Could you copy every line of the data that contains the word "Google"?

*** Opening Data records ***

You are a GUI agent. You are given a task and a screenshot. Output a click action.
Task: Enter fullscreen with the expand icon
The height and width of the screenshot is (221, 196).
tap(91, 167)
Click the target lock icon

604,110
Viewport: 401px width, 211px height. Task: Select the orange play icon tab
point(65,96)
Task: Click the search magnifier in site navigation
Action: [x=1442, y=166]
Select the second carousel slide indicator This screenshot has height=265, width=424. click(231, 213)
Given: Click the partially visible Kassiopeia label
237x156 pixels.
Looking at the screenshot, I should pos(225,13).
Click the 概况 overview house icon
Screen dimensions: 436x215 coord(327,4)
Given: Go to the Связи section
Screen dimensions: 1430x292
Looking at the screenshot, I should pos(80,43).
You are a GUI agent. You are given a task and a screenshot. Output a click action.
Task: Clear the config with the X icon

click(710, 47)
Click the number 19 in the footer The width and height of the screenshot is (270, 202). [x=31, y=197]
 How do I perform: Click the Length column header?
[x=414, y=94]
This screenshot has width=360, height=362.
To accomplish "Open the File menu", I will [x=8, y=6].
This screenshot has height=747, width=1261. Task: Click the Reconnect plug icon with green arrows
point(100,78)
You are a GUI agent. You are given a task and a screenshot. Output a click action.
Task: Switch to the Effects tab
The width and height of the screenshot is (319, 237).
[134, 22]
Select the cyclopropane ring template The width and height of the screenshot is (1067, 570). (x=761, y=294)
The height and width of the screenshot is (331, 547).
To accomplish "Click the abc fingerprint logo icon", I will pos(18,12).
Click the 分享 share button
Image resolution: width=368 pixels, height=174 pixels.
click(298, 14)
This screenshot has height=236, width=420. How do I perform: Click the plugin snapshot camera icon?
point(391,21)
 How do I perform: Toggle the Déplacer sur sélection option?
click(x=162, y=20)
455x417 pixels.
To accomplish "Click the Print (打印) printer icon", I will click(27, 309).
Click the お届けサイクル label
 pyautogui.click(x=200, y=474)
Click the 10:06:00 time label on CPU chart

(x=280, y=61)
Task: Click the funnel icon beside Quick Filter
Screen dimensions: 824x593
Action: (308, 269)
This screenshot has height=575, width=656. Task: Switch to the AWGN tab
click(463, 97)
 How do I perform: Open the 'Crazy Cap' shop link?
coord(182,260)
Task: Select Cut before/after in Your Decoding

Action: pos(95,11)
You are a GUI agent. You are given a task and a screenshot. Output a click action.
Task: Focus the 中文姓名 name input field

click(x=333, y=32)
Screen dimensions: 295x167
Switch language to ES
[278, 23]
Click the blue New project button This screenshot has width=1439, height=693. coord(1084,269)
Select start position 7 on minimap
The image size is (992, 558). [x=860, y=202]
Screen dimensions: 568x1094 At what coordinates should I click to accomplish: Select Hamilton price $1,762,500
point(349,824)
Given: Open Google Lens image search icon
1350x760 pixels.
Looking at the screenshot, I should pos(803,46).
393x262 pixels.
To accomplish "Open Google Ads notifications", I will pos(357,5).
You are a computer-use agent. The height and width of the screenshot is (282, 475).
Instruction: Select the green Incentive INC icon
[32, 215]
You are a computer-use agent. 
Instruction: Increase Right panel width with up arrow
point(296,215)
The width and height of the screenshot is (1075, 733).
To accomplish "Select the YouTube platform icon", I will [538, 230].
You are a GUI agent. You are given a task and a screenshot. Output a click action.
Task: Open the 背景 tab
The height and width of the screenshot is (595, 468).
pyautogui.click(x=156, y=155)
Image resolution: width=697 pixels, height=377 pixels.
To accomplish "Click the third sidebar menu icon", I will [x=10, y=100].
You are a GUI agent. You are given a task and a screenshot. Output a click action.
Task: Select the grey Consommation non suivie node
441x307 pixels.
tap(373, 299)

*** Closing Data records ***

◆ Completed exercise
Given: Open Google Lens image search icon
To accomplish "Open Google Ads notifications", I will pos(357,5).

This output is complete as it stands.